Prior research also suggests that children's performance on traditional false-belief tasks is related to their socioeconomic status (SES): children from lower SES backgrounds pass such tasks much later than higher SES children. However, the nature of this socioeconomic disparity is unclear because prior studies have relied on a single type of false-belief task that children could fail for many reasons. Moreover, few studies have examined the mechanism by which SES affects false-belief understanding, and thus little is known about the cause of this disparity. In an ongoing project funded by the National Science Foundation, we are working to clarify the impact of SES on children's early false-belief understanding. 

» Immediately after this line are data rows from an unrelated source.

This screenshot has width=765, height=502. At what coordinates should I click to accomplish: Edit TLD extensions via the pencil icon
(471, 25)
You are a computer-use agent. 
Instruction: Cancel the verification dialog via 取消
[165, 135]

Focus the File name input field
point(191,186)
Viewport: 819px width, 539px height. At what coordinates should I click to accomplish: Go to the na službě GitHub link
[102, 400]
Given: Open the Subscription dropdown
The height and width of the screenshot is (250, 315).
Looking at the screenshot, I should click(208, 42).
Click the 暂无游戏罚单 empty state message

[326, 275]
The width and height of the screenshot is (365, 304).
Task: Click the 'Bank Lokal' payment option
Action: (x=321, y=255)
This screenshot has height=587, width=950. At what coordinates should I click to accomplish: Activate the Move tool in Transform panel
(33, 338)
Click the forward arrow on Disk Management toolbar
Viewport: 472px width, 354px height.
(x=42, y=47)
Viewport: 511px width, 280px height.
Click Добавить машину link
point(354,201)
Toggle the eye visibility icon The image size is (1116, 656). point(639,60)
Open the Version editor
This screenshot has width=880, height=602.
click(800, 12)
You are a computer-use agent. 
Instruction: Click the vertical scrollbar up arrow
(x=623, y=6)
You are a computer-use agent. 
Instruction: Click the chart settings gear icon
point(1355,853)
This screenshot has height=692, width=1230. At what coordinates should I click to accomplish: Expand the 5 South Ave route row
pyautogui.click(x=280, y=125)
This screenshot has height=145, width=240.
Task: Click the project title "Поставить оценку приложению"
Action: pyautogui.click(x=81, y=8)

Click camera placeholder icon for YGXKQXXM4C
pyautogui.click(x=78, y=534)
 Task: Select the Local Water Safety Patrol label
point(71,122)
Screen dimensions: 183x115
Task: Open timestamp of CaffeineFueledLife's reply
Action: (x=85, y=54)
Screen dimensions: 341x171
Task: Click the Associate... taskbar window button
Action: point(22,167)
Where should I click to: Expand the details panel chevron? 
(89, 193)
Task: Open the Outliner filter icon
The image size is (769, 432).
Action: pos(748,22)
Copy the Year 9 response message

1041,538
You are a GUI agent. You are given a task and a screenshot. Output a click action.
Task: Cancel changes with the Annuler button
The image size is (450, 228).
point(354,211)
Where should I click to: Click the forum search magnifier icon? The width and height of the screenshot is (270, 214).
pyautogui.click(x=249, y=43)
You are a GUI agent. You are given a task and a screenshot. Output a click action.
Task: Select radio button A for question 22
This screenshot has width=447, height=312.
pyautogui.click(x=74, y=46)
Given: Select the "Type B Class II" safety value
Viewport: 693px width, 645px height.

The origins of social-group based inferences

Categorization is a vital process in human cognition. Categories not only allow us to organize our knowledge about the world efficiently, but they also guide our expectations when we encounter new information. We tend to assume that categories capture fundamental, inherent similarities amongst entities and thus use prior knowledge about a category to make inferences about the likely properties of new category members. However, applying this type of reasoning to categories of people (e.g., women) can have a pernicious effect, giving rise to stereotypes and prejudice. By the preschool years, children are attentive to social groups in their environments and use social groups to make inductive inferences about group members. Our research investigates the origins of stereotypes by examining when and how infants begin to make social-group based inferences about the characteristics and behaviors of people.

The development of trust

Trust is essential for everyday social interactions and relationships. Trust is also important to many aspects of child development because children need to decide who they can trust to teach them new information (i.e. epistemic trust) and who they can trust for social support and to keep their promises (i.e. social trust). In an ongoing project funded by the National Science Foundation, we are investigating how epistemic and social trust develops in early childhood, and whether children consider different factors when making these two types of trust judgments. We are also investigating whether children's decisions of who to trust are influenced by social categories (e.g., race) or children's socioeconomic environments.